One key concern about Threads is its lack of user privacy. In addition to typical data-monitoring, such as tracking the type of posts and ads users engage with, Meta can collect photos, videos, contacts, messages, and search histories from Threads users. Plus, it’s making it deliberately difficult to stop using Threads once you join; since Threads accounts link to users’ Instagram accounts, you can’t delete one and keep the other.

Crunching the numbers

Regardless of its shortcomings, Threads became the fastest-downloaded app ever upon its release, with over 100 million members joining in the first week. The interest in the new app was largely fueled by frustrations with Elon Musk’s changes to X and his routine criticisms of newsmakers (a demographic whose content is vital to X’s success), which have caused its users to grow restless. Particularly unpopular was Musk’s rebrand toward the end of July when he changed “Twitter” to X, and its instantly-recognizable blue logo to its new black one. Twitter had the kind of brand recognition most companies can only drool over. Changing it to the point of erasing its recognizability may give Threads a foothold in its race to contend with it.

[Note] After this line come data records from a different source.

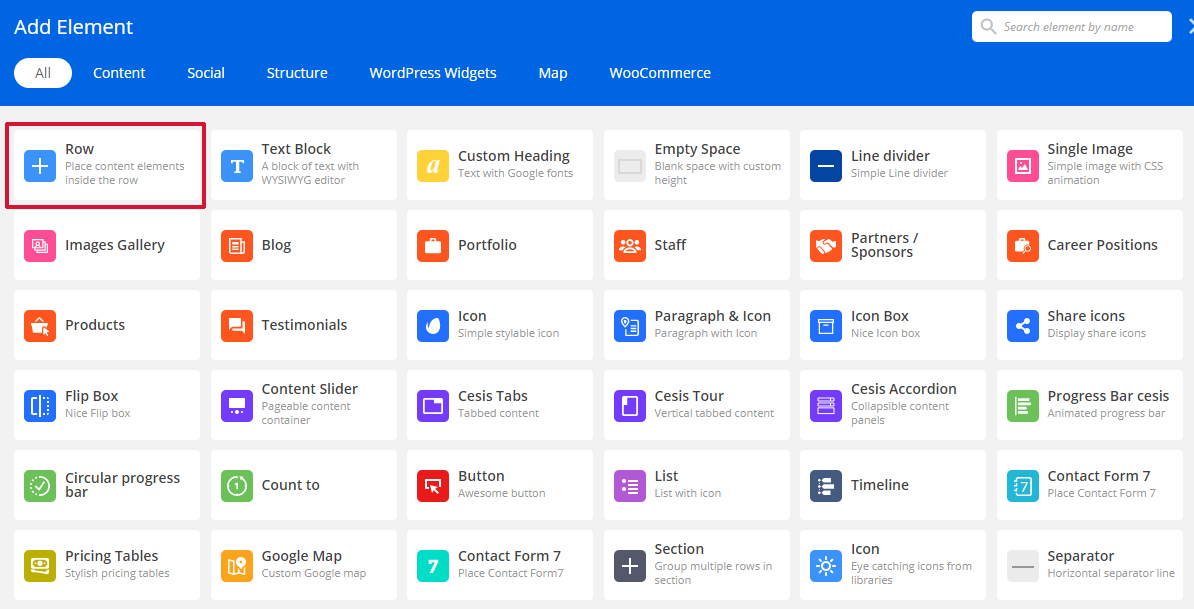This screenshot has width=1194, height=609.
Task: Insert the Progress Bar cesis element
Action: point(1090,405)
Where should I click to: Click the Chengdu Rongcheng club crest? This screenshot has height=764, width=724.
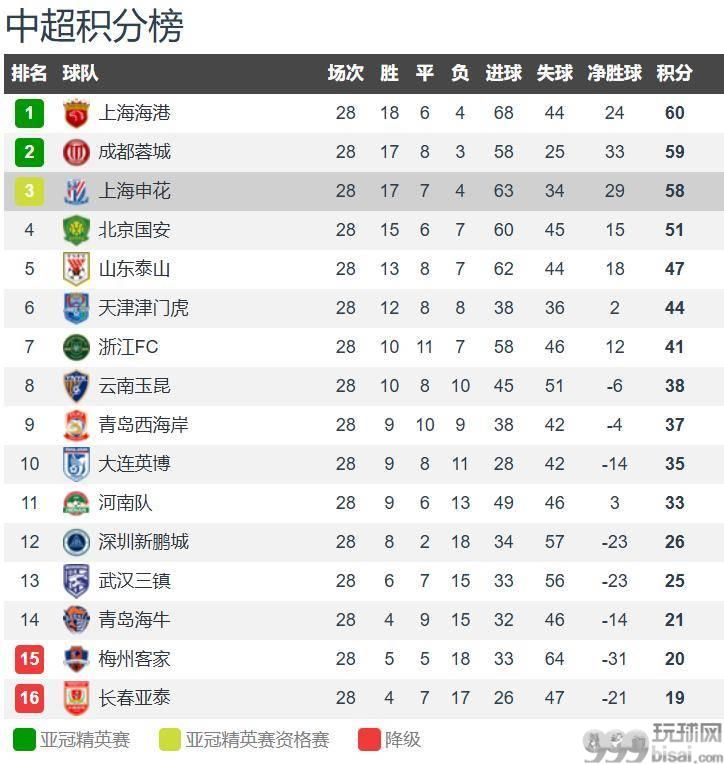click(76, 152)
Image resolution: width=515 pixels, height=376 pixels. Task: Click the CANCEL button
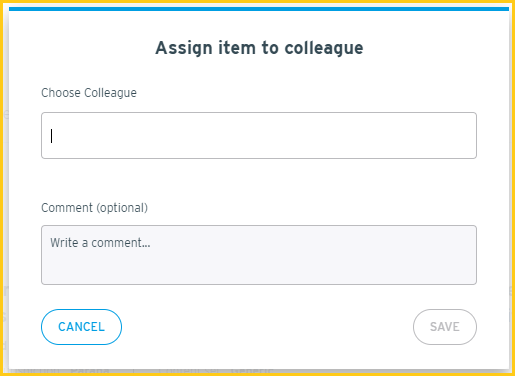81,327
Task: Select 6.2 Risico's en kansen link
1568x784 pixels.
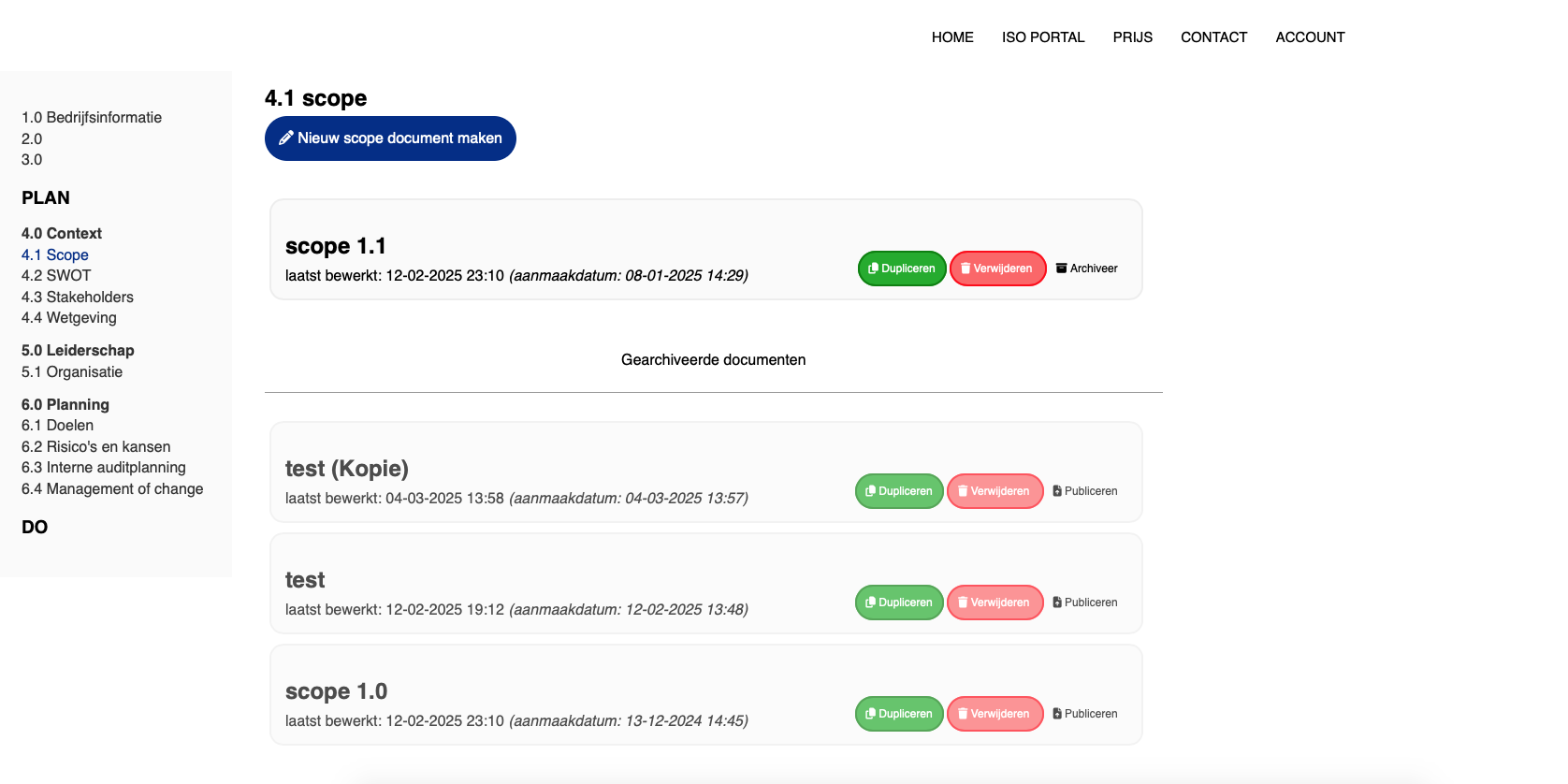Action: (x=95, y=447)
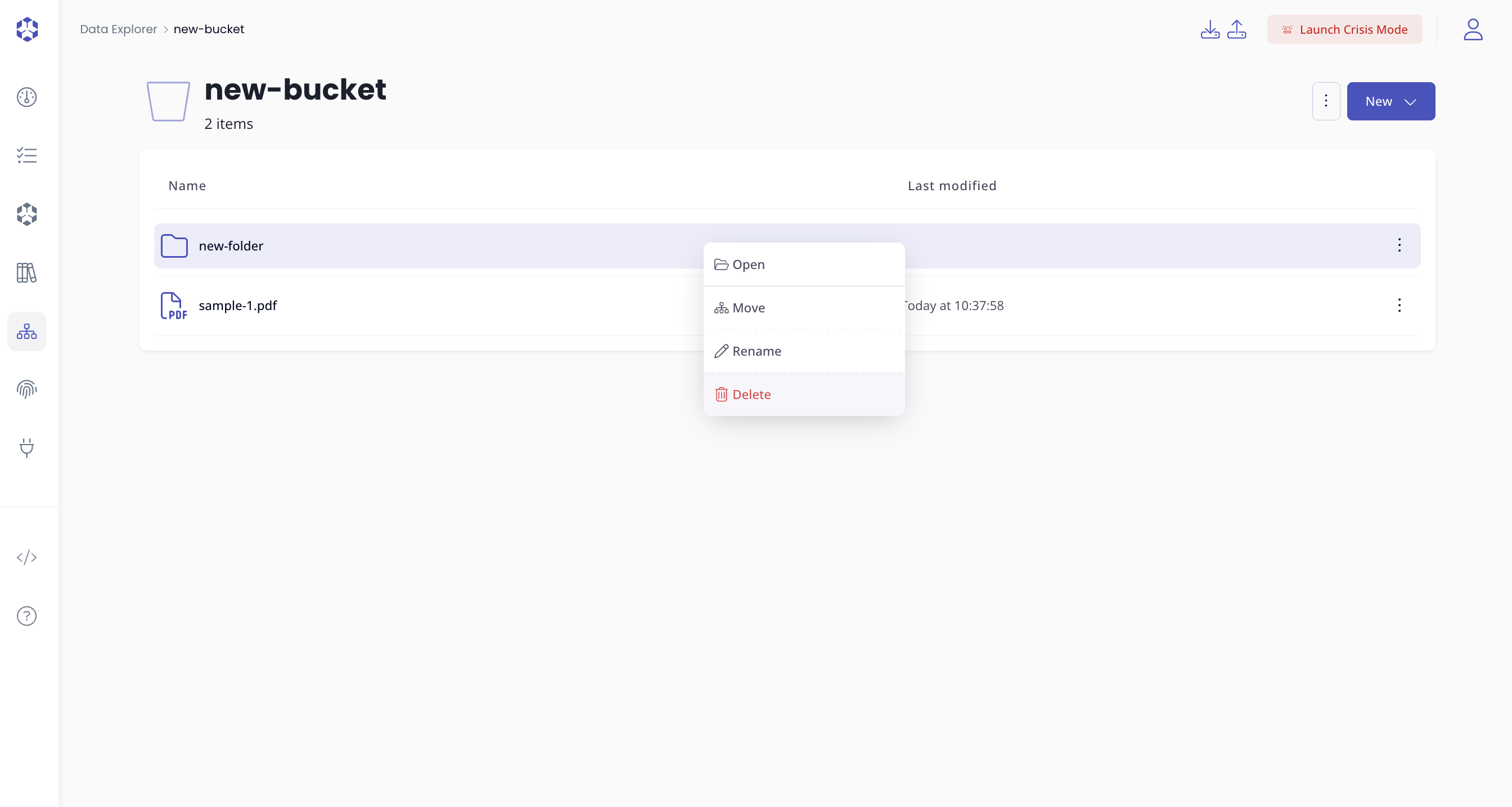This screenshot has height=807, width=1512.
Task: Open the user profile icon
Action: [1473, 29]
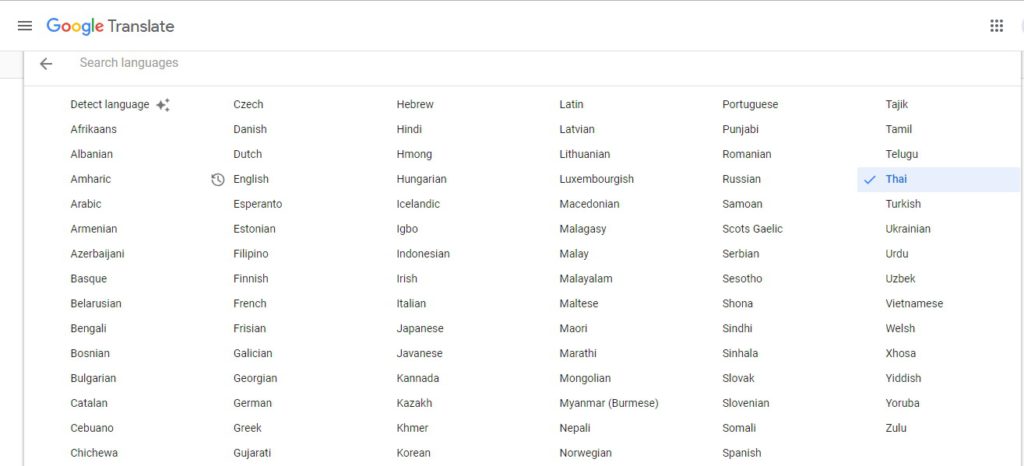Choose Myanmar (Burmese) language
The width and height of the screenshot is (1024, 466).
coord(608,404)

In spite of the initial excitement, Threads’ growth has flagged, increasing from 100 million users the first week to just 128 million seven weeks later, and its daily activity is about 4% of X’s as of the end of August (a significant decline from around 20% at its peak in mid-July). For all the frustration X users feel toward Musk and the changes he’s made to the app, the established user base and fully-developed features of X are still too significant for users to consider Threads as a legitimate alternative.

Despite the unpopularity of its changes so far, X maintains a commanding grip on remaining the established short-form social media platform. Threads’ best chance of success is that X continues to change so much that it drives a significant mass of its users elsewhere.